═════ Information supplied ═════
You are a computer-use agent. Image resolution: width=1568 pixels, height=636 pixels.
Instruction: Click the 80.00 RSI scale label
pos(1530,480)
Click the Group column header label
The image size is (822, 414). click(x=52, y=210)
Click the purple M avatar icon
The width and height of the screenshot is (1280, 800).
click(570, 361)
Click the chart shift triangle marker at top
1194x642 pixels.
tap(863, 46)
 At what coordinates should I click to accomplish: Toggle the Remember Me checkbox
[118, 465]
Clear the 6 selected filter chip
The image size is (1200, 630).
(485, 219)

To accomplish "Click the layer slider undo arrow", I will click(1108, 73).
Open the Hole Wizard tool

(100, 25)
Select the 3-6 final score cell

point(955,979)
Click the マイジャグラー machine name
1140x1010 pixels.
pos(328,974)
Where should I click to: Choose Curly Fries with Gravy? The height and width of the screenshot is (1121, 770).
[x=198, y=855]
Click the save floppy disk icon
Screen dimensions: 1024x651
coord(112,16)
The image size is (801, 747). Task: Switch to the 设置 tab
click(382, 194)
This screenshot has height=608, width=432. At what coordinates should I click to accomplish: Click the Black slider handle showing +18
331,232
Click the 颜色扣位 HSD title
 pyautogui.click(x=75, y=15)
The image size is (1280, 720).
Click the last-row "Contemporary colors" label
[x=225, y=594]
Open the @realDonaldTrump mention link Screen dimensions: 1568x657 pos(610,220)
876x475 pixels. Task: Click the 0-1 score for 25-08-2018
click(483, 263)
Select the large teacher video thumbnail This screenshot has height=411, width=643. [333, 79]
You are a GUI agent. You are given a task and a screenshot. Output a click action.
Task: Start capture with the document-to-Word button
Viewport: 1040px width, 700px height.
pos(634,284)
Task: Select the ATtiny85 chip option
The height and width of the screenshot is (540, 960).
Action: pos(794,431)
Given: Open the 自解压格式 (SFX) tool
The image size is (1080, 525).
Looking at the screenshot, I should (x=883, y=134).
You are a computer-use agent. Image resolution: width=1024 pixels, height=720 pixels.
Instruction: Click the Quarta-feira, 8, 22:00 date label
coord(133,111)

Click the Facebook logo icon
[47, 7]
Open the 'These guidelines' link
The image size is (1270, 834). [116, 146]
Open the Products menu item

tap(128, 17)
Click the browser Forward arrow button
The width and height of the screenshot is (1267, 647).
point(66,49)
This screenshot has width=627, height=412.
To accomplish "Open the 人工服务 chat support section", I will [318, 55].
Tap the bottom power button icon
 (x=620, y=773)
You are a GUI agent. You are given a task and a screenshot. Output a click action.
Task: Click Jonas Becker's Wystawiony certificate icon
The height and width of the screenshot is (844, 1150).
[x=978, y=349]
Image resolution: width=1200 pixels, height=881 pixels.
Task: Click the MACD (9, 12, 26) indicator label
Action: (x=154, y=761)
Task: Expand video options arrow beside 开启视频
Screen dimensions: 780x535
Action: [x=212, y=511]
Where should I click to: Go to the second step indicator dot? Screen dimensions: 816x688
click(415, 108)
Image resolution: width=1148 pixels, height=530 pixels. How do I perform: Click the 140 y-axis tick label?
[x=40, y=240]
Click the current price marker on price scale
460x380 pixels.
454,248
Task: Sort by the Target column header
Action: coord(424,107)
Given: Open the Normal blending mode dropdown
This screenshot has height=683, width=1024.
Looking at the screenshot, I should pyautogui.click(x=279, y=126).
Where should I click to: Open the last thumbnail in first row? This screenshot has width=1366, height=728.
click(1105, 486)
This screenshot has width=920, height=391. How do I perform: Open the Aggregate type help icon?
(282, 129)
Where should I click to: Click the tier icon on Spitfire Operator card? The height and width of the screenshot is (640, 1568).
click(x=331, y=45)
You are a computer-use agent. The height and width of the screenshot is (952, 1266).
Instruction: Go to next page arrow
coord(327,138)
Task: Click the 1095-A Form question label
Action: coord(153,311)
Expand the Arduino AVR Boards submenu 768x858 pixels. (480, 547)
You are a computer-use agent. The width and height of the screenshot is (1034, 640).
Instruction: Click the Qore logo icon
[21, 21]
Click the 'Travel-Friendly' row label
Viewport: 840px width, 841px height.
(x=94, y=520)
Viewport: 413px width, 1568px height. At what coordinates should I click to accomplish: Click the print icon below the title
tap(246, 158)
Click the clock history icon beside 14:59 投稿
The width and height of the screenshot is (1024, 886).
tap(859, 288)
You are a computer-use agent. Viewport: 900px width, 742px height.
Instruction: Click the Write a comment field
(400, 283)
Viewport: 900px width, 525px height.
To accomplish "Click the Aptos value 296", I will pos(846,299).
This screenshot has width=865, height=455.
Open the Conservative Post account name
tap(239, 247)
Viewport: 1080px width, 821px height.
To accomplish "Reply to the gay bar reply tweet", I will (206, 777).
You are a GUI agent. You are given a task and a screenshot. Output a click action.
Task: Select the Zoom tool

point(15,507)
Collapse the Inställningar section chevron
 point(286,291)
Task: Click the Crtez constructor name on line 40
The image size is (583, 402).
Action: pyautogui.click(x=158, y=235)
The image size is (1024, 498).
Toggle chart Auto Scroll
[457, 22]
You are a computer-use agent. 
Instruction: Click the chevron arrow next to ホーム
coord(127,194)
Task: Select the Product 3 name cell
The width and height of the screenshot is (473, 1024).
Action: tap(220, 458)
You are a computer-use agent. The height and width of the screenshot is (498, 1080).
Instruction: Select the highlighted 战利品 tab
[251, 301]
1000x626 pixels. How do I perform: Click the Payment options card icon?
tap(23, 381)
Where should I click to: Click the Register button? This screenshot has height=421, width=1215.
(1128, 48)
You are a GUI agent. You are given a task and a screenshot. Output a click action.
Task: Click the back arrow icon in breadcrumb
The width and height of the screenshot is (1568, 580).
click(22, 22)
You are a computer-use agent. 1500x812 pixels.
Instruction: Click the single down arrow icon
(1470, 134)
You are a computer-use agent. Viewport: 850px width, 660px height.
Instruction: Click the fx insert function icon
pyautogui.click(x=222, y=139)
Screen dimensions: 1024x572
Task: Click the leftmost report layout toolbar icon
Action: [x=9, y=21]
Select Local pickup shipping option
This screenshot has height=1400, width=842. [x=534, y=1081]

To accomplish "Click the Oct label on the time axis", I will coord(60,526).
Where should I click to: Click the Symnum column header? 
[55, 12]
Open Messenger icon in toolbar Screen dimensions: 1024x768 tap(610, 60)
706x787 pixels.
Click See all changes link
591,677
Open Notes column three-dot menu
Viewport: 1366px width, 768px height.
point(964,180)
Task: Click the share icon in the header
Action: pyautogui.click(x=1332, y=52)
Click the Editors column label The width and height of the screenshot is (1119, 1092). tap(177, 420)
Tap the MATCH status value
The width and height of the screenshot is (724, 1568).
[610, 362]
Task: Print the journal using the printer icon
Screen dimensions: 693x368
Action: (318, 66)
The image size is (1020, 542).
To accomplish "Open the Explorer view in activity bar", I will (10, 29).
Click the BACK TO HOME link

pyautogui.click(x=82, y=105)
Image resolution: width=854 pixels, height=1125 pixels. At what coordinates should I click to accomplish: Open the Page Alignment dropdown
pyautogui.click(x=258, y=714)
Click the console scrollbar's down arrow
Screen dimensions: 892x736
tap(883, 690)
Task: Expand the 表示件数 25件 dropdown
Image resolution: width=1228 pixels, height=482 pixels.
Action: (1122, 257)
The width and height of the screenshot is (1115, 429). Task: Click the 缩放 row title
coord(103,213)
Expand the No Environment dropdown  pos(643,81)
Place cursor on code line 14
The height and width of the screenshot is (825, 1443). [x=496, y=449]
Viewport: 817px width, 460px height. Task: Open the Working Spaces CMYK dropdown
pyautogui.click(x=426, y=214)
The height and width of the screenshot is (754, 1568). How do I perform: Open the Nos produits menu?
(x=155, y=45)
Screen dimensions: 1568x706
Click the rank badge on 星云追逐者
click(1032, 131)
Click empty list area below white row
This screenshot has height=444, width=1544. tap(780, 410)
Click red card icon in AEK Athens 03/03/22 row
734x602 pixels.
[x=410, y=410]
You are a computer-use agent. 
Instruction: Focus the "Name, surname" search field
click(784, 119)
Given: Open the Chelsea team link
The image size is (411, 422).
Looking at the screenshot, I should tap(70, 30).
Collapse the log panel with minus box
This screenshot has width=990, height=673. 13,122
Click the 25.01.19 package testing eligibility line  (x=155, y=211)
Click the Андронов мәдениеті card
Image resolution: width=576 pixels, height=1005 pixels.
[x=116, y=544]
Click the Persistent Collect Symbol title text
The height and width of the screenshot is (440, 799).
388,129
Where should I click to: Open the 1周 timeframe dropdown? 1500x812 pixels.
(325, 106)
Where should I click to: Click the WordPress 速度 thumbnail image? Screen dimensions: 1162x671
═════
Copy all lines of the preceding data that hold the word "video".

Select the large teacher video thumbnail This screenshot has height=411, width=643. [333, 79]
Task: Expand video options arrow beside 开启视频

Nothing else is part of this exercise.